Weekly Compliance Digest – Fair Pay and Safe Workplaces Rule
Federal Acquisition Regulation; Fair Pay and Safe Workplaces
What is it?
On August 24, 2016, the U.S. Department of Labor (DOL) and the Federal Acquisition Regulatory Council announced final regulations and guidance implementing the Fair Pay and Safe Workplaces Executive Order. The final rule aims to ensure that federal contractors better comply with laws that protect their workers’ safety, wages and civil rights. It is based on the Executive Order signed by President Obama in July 2014, and which requires prospective federal contractors to disclose labor law violations and gives agencies more guidance on how to consider labor violations when awarding federal contracts.
The regulations and guidance are designed to increase efficiency and cost savings by ensuring that federal contractors are responsible and provide basic workplace protections. The guidance also creates a process for agencies and the department to help contractors comply with labor laws.
Contractors are already required to disclose findings of fault and liability made in administrative or civil proceedings, but current disclosures do not give a full picture of the contractor’s labor compliance track record and leave agencies vulnerable to making awards to contractors that cheat their workers, competitors and the taxpayers, DOL says.
As part of the new rule, prospective contractors will be required to disclose violations of 14 basic workplace protections from the previous three years. The final rule will make sure that federal agencies have the information they need to determine which contractors are meeting their responsibilities to workers, DOL says.
To help contractors, the regulations and guidance build on the existing procurement system. Most federal contractors will only have to attest that they comply with laws providing basic workplace protections.
Who is affected?
The final rule affects all companies, contractors and subcontractors seeking U.S. federal contracts with a total value greater than or equal to $500,000.
What are the requirements?
The final rule requires companies bidding for a federal contract to disclose violations of any of the following 14 federal labor laws during the previous three years:
- Fair Labor Standards Act
- Occupational Safety and Health Act (and state law equivalents)
- Migrant and Seasonal Agricultural Worker Protection Act
- National Labor Relations Act
- Family and Medical Leave Act
- Davis-Bacon Act
- Service Contract Act
- Title VII of the Civil Rights Act
- Americans with Disabilities Act
- Age Discrimination in Employment Act
- Executive Order 11246 (affirmative action and equal employment opportunity)
- Vietnam Era Veterans’ Readjustment Assistance Act
- Section 503 of the Rehabilitation Act
- Executive Order 13658 (federal contractor minimum wage)
What is next?
The final rule will be implemented in phases.

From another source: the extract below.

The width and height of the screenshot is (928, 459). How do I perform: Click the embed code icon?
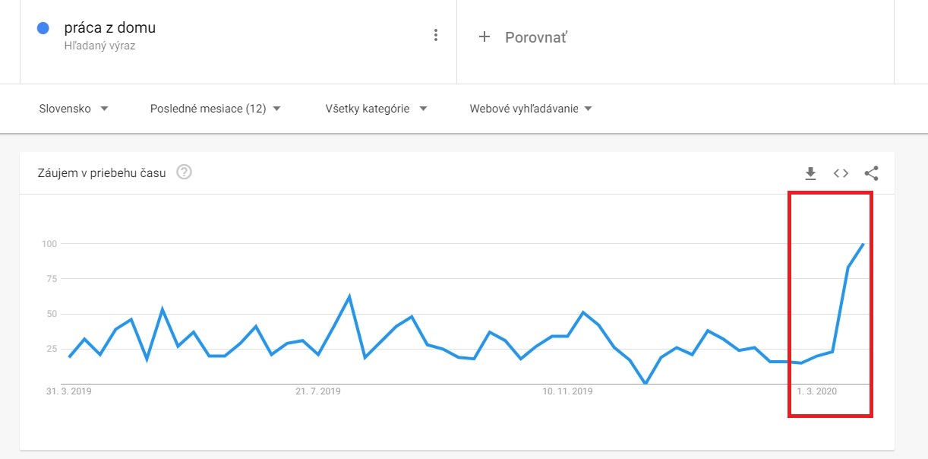tap(841, 173)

Here are the key dates:
September 12, 2016: Pre-assessment begins. Current or prospective contractors can receive from DOL a voluntary assessment of their labor compliance history, in anticipation of bids on future contracts but independent of any specific acquisition.
October 25, 2016: The final rule takes effect. Mandatory disclosure and assessment of labor law compliance begins for all prime contractors under consideration for contracts with a total value greater than or equal to $50 million. The reporting disclosure period is initially limited to one year and will gradually increase to three years by October 25, 2018.
January 1, 2017: The Paycheck Transparency clause takes effect, requiring contractors to provide wage statements and notice of any independent contractor relationship to their covered workers.
April 25, 2017: The total contract value threshold for prime contracts requiring disclosure and assessment of labor law compliance is reduced to $500,000.
October 25, 2017: Mandatory assessment begins for all subcontractors under consideration for subcontracts with a total value greater than or equal to $500,000.
UPDATE: On March 27, 2017, President Trump revoked and officially invalidated the Fair Pay and Safe Workplaces Rule.